The Sony-Toshiba-IBM Cell Broadband Engine is a
heterogeneous multicore architecture that consists of a
traditional microprocessor (PPE), with eight SIMD coprocessing
units (SPEs) integrated on-chip. We present a
complexity model for designing algorithms on the Cell processor,
along with a systematic procedure for algorithm
analysis. To estimate the execution time of the algorithm,
we consider the computational complexity, memory access
patterns (DMA transfer sizes and latency), and the complexity
of branching instructions. This model, coupled with
the analysis procedure, simplifies algorithm design on the
Cell and enables quick identification of potential implementation
bottlenecks. Using the model, we design an efficient
implementation of list ranking, a representative problem
from the class of combinatorial and graph-theoretic applications.

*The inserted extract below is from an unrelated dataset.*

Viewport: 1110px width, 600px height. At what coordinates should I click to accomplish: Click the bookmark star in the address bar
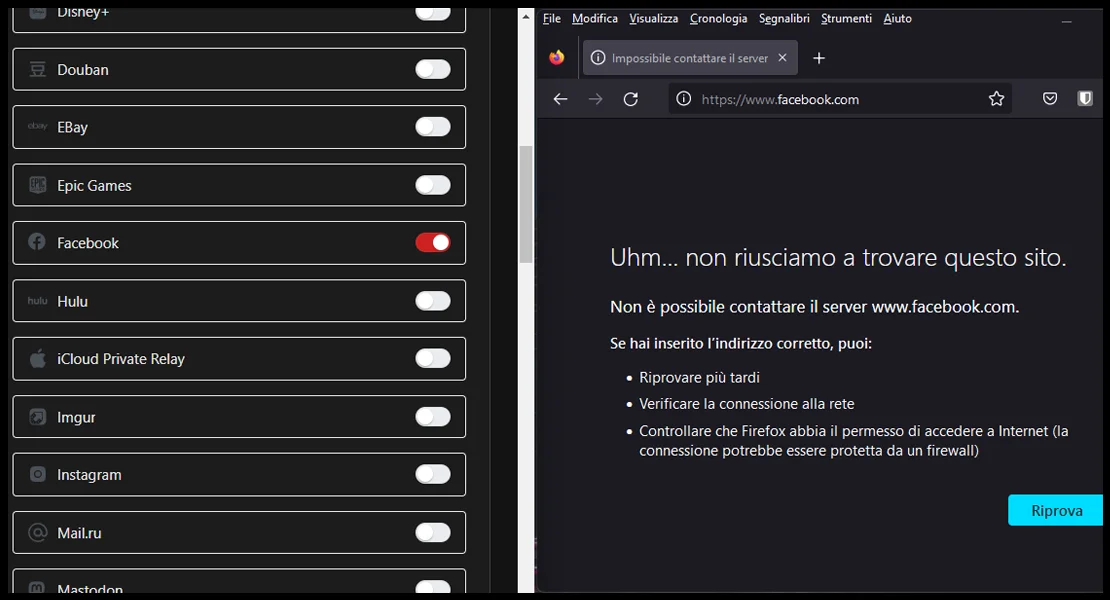(x=996, y=98)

Due to its highly irregular memory patterns, list
ranking is a particularly challenging problem to parallelize
on current cache-based and distributed memory architectures.
We describe a generic work-partitioning technique
on the Cell to hide memory access latency, and apply this to
efficiently implement list ranking. We run our algorithm on
a 3.2 GHz Cell processor using an IBM QS20 Cell Blade
and demonstrate a substantial speedup for list ranking on
the Cell in comparison to traditional cache-based microprocessors.
For a random linked list of 1 million nodes, we
achieve an an overall speedup of 8.34 over a PPE-only implementation.